═════ SOURCE PASSAGE ═════
Tuesday, January 28, 2014

Dtk - Chapter 1 finished

We are finishing up the first chapter of Desiring the Kingdom as we read along with Mystie's guidance.  I have enjoyed the conversation so far.

In today's post I am going to do two things.  First I'll discuss chapel and mass in schools I have been a part of in the past. Secondly, I'll discuss how the lesson of this chapter is highlighted in the life of Clarence Thomas.  Yes, my husband is listening to his memoir My Grandfather's Son.   Even the title ties into the point of this chapter.

Chapel versus Mass

First a thought that was convicting, "From most exposition of "the Christian worldview" you would never guess that Christians worship!"   And towards the end of the same paragraph he asserts that our worldview "fails to provide any account of or place for the centrality of Christian worship as integral to the task of Christian education."

This made me think of the difference between the chapel services that most Protestant Christian schools have and the Mass in Catholic schools.  Chapels are typically weekly meetings (mostly at the elementary level) where children listen to a sermonette or Bible story, then they sing a few songs and do some type of offering. The details may differ but that is the general pattern.  Meanwhile, in a Catholic school, students go to mass - sometimes even daily!  Mass is the same regardless of age - it is not watered down.  I was at a Catholic high school (not elementary) so it might be slightly different for younger students - but probably not.  The focus is on the sacrament and not the priest's short homily. If you have experience with this please comment.

Can you already see the difference in formation?  When you are part of the Catholic tradition, no matter where you go (I once went to mass celebrated on a cruise ship because my cousin was assisting with it) it is the same.  No matter your age, the practices are the same.  They truly shape you.  Meanwhile, the protestant tradition is much more splintered and diverse.  One church I recently attended didn't have an order of worship in the bulletin (not even praise, offering, sermon) because they "don't have a liturgy".  WHAT?  Anyway.  I do realize not all Protestant traditions are so free with their form, that is why I attend a more liturgical church.  There is a depth of history and a use of the scripture in the sacraments that is forming.

The nuns at the Catholic school I worked in were ADAMANT about the celebration of mass as central to the life of the school.  Teachers complained, students rolled their eyes but everyone went.  The nuns saw it as essential the formation and identity of the school, while most of the faculty and students probably thought it was the least valuable part of the school program (it was an academically rigorous school).  At the time, I probably sided more with the teachers and students, but after thinking about it and reading this chapter, the nuns were right.

Clarence Thomas and the social imaginary

I really don't know much about Clarence Thomas except for watching his confirmation hearings over one summer (in junior high - not really understanding what it all meant).  Before listening to his memoirs I wasn't too sure of his political leanings or background.  I am only at the point where he has gotten his first job, so we aren't near to his most well known chapter of life.  However, his life story (so far) is a great example of how your social imaginary - your core vision basically - shapes who you are.  Smith explains the concept this way:
The "social imaginary" is an affective, noncognitive understanding of the world.  It is described as an "imaginary" (rather than a theory) because it is fueled by the stuff of the imagination rather than the intellect: it is made up of, and embedded in, stories, narratives, myths and icons. These visions capture our hearts and imaginations by "lining" our imagination, as it were - providing us with frameworks of "meaning" by which we make sense of our world and our calling in it.  (bold is mine)
═════ TASK DATA ═════
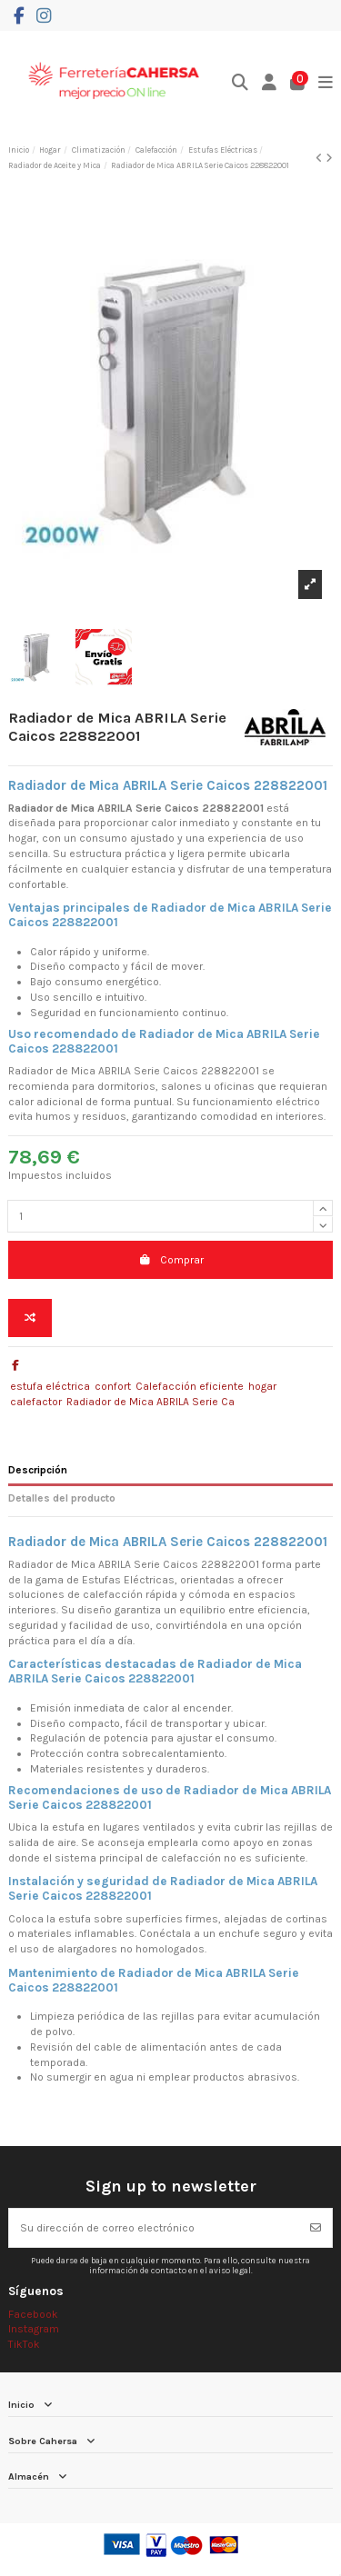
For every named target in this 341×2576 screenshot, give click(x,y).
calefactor (36, 1401)
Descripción (37, 1469)
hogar (262, 1386)
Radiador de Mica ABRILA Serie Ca (150, 1401)
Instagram (33, 2328)
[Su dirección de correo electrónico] (154, 2228)
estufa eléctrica (50, 1386)
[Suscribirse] (315, 2228)
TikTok (24, 2344)
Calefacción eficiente (189, 1386)
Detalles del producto (61, 1498)
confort (113, 1386)
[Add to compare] (30, 1318)
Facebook (33, 2314)
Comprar (171, 1259)
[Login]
═════
▶ _REQUIRED ACTIONS_:
1. Based on the blog post about Desiring the Kingdom, say whether each statement agrees with it. Answer yes or no and quote the deciding words. (a) The writer attended a Catholic elementary school. (b) At the Catholic school where the writer worked, everyone attended mass. (c) A church the writer recently attended printed an order of worship in its bulletin.
2. Give, as a numbered list, the part of the listing that opens with the line containing "Calefacción eficiente (189, 1386)" and runs to the end of the listing, with blank lines left out.

▶ _RESPONSES TO THE TASKS_:
1.
(a) No: "I was at a Catholic high school (not elementary)"
(b) Yes: "Teachers complained, students rolled their eyes but everyone went."
(c) No: "didn't have an order of worship in the bulletin"

2.
1. Calefacción eficiente (189, 1386)
2. Detalles del producto (61, 1498)
3. confort (113, 1386)
4. [Add to compare] (30, 1318)
5. Facebook (33, 2314)
6. Comprar (171, 1259)
7. [Login]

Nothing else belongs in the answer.